Startpagina » Weight Management » De gemiddelde lengte van mensen na verloop van tijd

    De gemiddelde lengte van mensen na verloop van tijd

    De gemiddelde lengte is gerelateerd aan zowel voedselinname als de prevalentie van ziekte in de populatie. Archeologen kunnen fossielen gebruiken om de lengte te berekenen van personen die in het verleden hebben geleefd. Het meest bruikbare bot voor het schatten van de hoogte is het dijbeen, of dijbeen, dat een kwart van de lengte van een persoon uitmaakt en het langste bot in het menselijk lichaam is. In 2011 meet de gemiddelde Amerikaanse man 69,4 centimeter en de gemiddelde vrouw 63,8 centimeter.
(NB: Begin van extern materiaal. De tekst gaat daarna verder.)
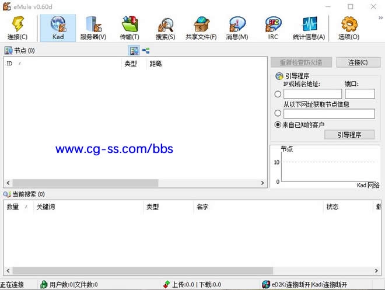
Task: Open the Transfers (传输) toolbar page
Action: click(130, 27)
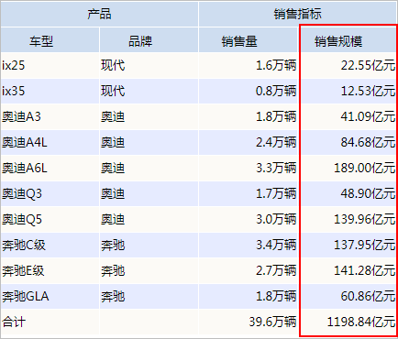398x339 pixels.
Task: Click the 奥迪Q5 row label
Action: click(x=50, y=219)
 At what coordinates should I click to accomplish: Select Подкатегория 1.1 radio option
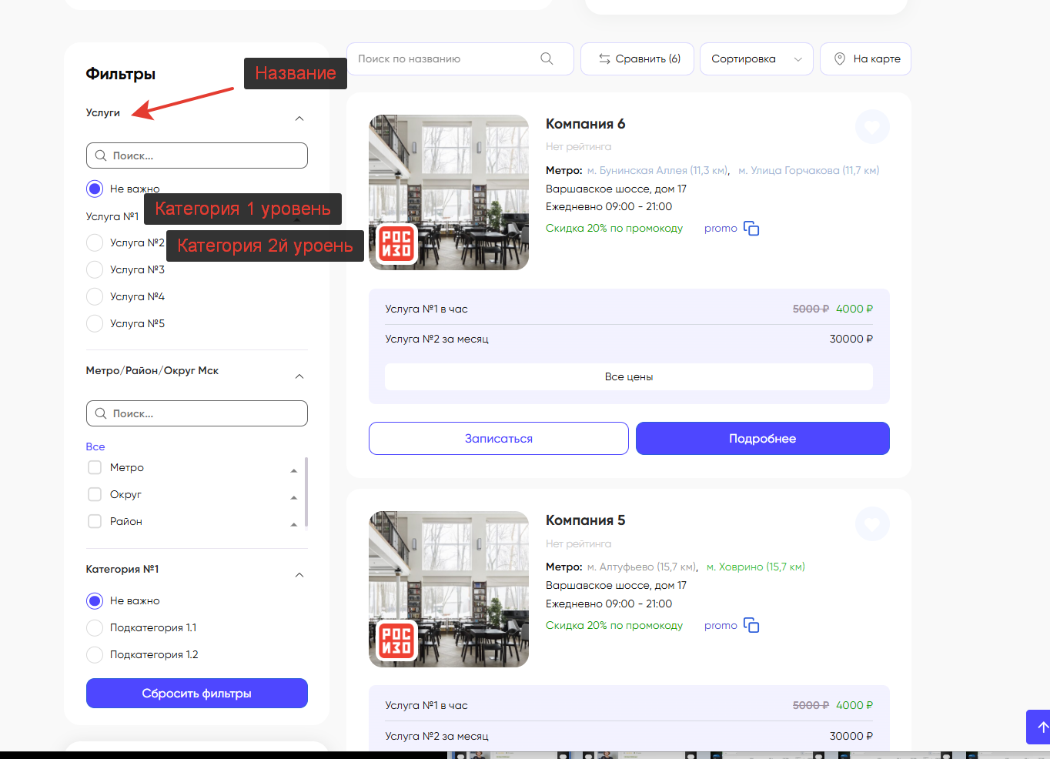click(x=95, y=627)
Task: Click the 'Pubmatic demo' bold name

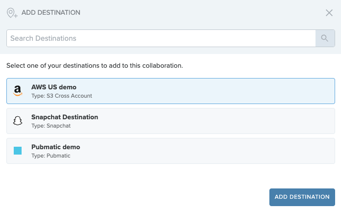Action: click(55, 147)
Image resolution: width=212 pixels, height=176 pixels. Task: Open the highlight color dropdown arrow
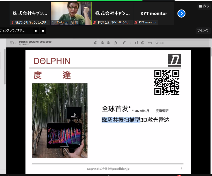coord(130,43)
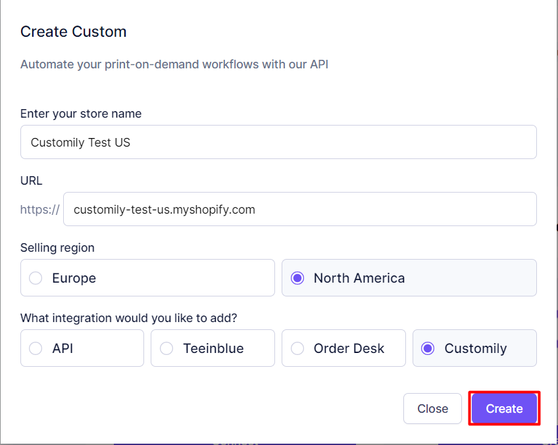
Task: Choose North America radio circle
Action: (297, 278)
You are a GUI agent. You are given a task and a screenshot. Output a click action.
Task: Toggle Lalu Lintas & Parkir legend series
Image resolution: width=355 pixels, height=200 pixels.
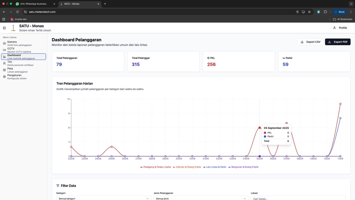tap(215, 167)
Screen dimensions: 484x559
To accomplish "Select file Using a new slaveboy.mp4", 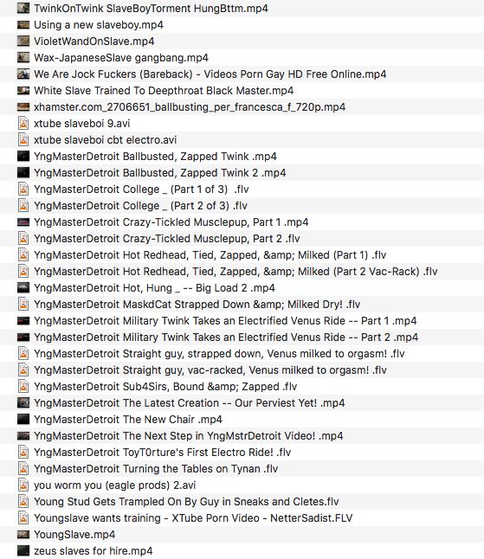I will pos(99,25).
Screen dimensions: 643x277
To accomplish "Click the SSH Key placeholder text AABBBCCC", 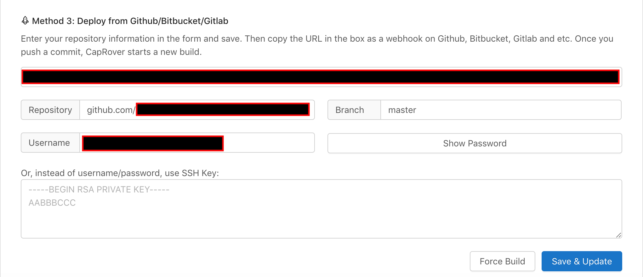I will click(x=52, y=203).
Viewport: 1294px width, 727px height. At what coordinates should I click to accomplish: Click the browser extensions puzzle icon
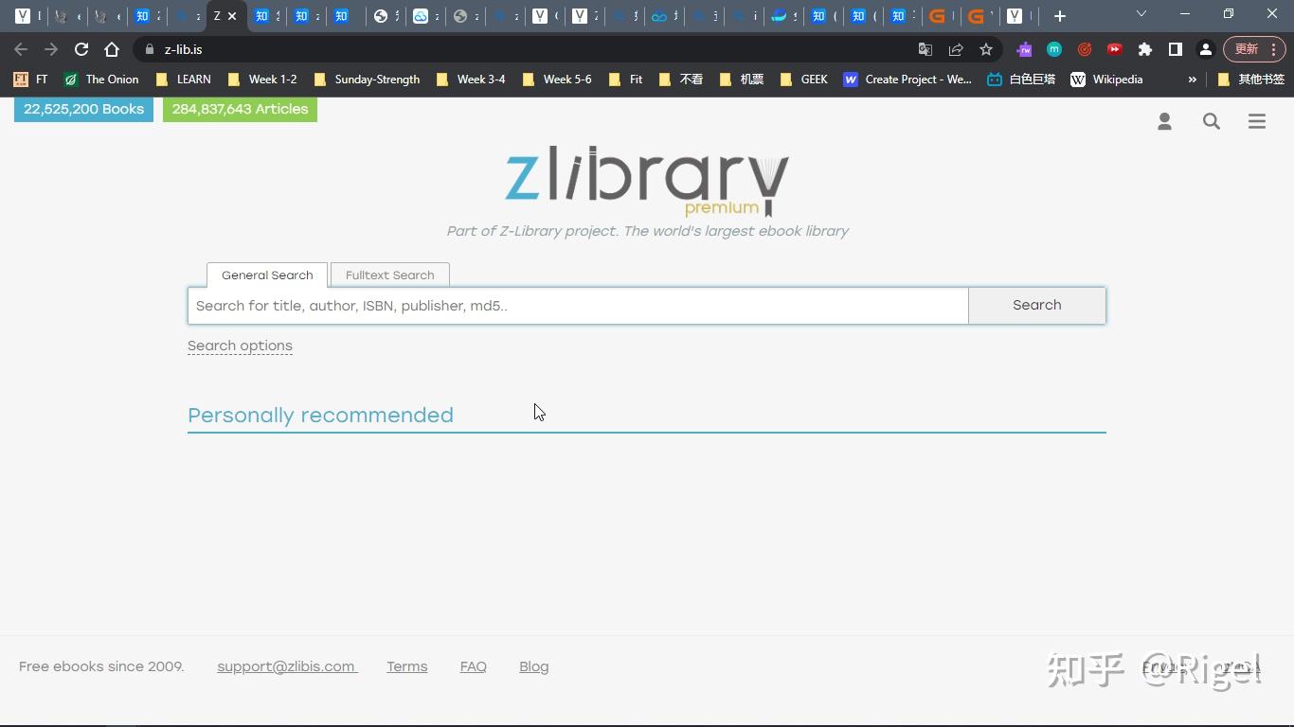click(1144, 49)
    Een moeder meet de hoogte van haar zonen. (Afbeelding: Flying Colors Ltd / Photodisc / Getty Images)

    Vroege mensen

    Archeologen hebben fossiel bewijs gebruikt om informatie over de vroegste mensen samen te stellen. Homo Heidelbergensis leefde tussen 700.000 en 200.000 jaar geleden in Europa en Afrika; mannetjes stonden op een gemiddelde van 5 feet 9 inches, terwijl vrouwtjes korter waren, met een gemiddelde hoogte van 5 feet 2 inches. Homo floresiensis, bijgenaamd "de hobbit", leefde tussen 95.000 en 17.000 jaar geleden in Azië en was veel korter; bewijs van een vrouwelijk skelet suggereert een gemiddelde hoogte van iets meer dan 3 voet. Neanderthalers, het naaste familielid van de mens, leefden tussen 200.000 en 28.000 jaar geleden in Europa en Azië. Bewijs suggereert een gemiddelde hoogte van 5 voet 5 inch voor mannen en 5 voet 1 inch voor vrouwen. Wetenschappers geloven dat de korte, gedrongen lichamen van de Neanderthalers hen hielpen warm te blijven, waardoor ze de strenge ijstijden konden overleven.

    Middeleeuwen

    Misschien verrassend, suggereert onderzoek door een team van de Ohio State University dat mensen die in de Middeleeuwen leefden - tussen de negende en elfde eeuw - langer waren dan die in het begin van de 19e eeuw. Met behulp van skeleton bewijs uit Europa, vond het team dat de gemiddelde lengte daalde van 68,27 inch in de Middles Ages naar een dieptepunt van 65,75 centimeter in de jaren 1600 en 1700. Volgens teamleider Richard Steckel is de toegenomen hoogte in de Middeleeuwen het gevolg van warmere dan gemiddelde temperaturen in Europa gedurende deze periode, waardoor de groeiperiode met maximaal vier weken per jaar wordt verlengd en de voedselvoorziening wordt verbeterd. Mensen leefden ook wat we als zeer stationair zouden beschouwen, dus uitbraken van overdraagbare ziekten hadden niet de kans om zich over grote gebieden te verspreiden..

    18e en 19e eeuw

    De hoogte begon niet meer te stijgen tot de 18e en 19e eeuw, volgens Steckel. De redenen hiervoor blijven onduidelijk, maar het is waarschijnlijk dat de lagere temperaturen in Europa tussen de jaren 1300 en 1800, in combinatie met hogere handels- en bewegingsniveaus tussen plaatsen, in die periode hoog lagen. Europese emigranten naar Noord-Amerika genoten van een lage bevolkingsdichtheid, weinig ziekte-uitbraken en een verhoogd inkomen en tegen 1830 hadden hun nakomelingen een hoogtepunt bereikt in termen van lengte. De gemiddelde lengte van de Amerikanen daalde in de daaropvolgende 50 jaar echter ongeveer 2 inch, omdat toenemend transport en migratie de verspreiding van ziekten, zoals maar liefst hoest, roodvonk en cholera, vergemakkelijkten. Hoogten zouden niet opnieuw toenemen tot het einde van de 19e eeuw, toen de overheid waterzuivering uitvoerde en maatregelen introduceerde om afval en riolering aan te pakken.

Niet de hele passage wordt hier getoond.